# Fastest outboard brand



## Crazyboat (Sep 8, 2016)

As a kid there were in reality 2 brands in which to buy an outboard, Mercury or Johnson/Evinrude. The Johnsons were built tough and the Mercury's fast (at least small outboards).

So in todays market of 15-30 HP range is one brand known as the fast brand and others as tough or slow? Todays market you have Yamaha, Mercury, E-tec or Evinrude, Tahutso Honda, Suzuki. to name most of them.

It's hard getting comparisons on smaller outboards, usually performance numbers don't start until around 25 hp and then trying to find the same boat being used tosses a wrench into the mix.


----------



## juggernot (Sep 8, 2016)

I don't know about brands, but I would imagine a lighter 2 stroke motor would propel any boat faster (top speed )than the same hp 4 stroke motor simply because the 4 stroke is going to weigh more.
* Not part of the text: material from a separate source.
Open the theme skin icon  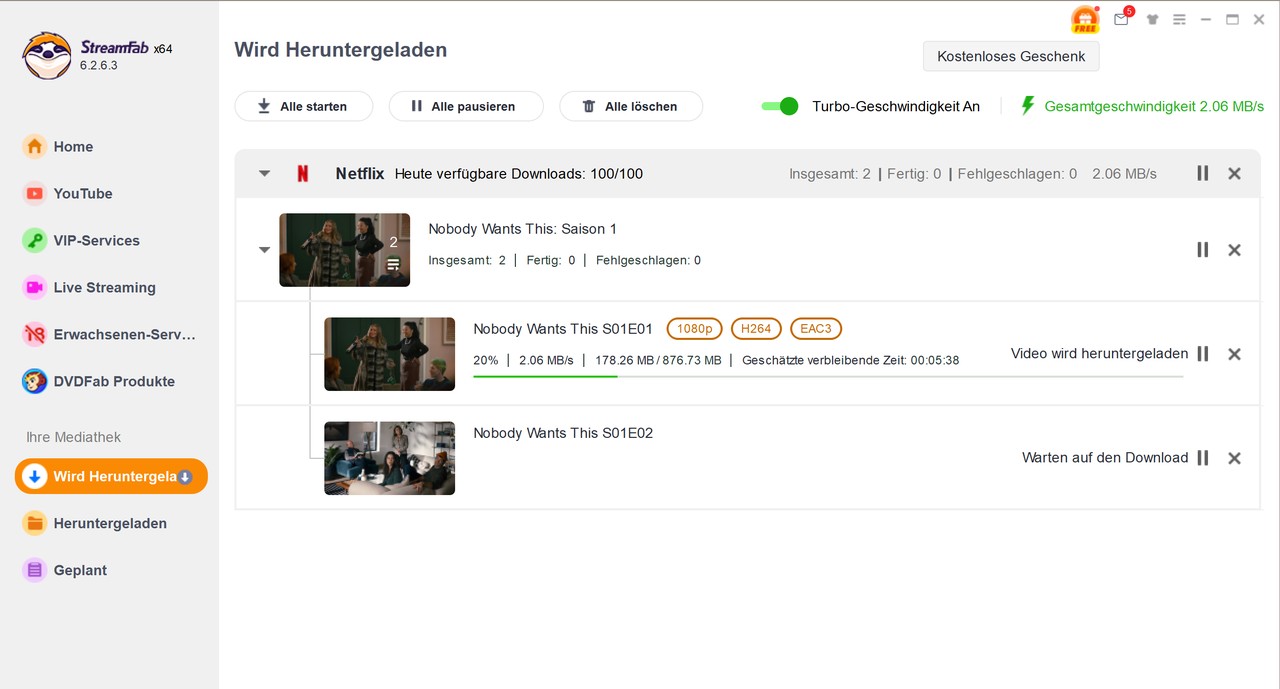coord(1152,19)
The 4 stroke might get better mpg but I'm no expert. The amount of weight loaded in the boat and the pitch of the prop will also change the top speed on the same boat w any engine.


----------



## colinmcclelland (Sep 8, 2016)

I'll say yamaha, just because I'm a Yamaha guy.
If it's a smaller boat I would say an older 2 stroke would be the best way to go. My boat is only 10' and my 5hp Yamaha is a nice balance of weight and enough power to plane the boat.

As far as the newer technology goes related to a motors oomph factor, I have no idea, sorry.


----------



## turbotodd (Sep 8, 2016)

Yamaha 3 cylinder 25hp. Hard to beat. Produced from '97 through 2001 and there were some differences between the earlies and lates. That motor (no matter the year) is pretty easy to make 50 hp out of, 70+ if you want to spend a lot of money.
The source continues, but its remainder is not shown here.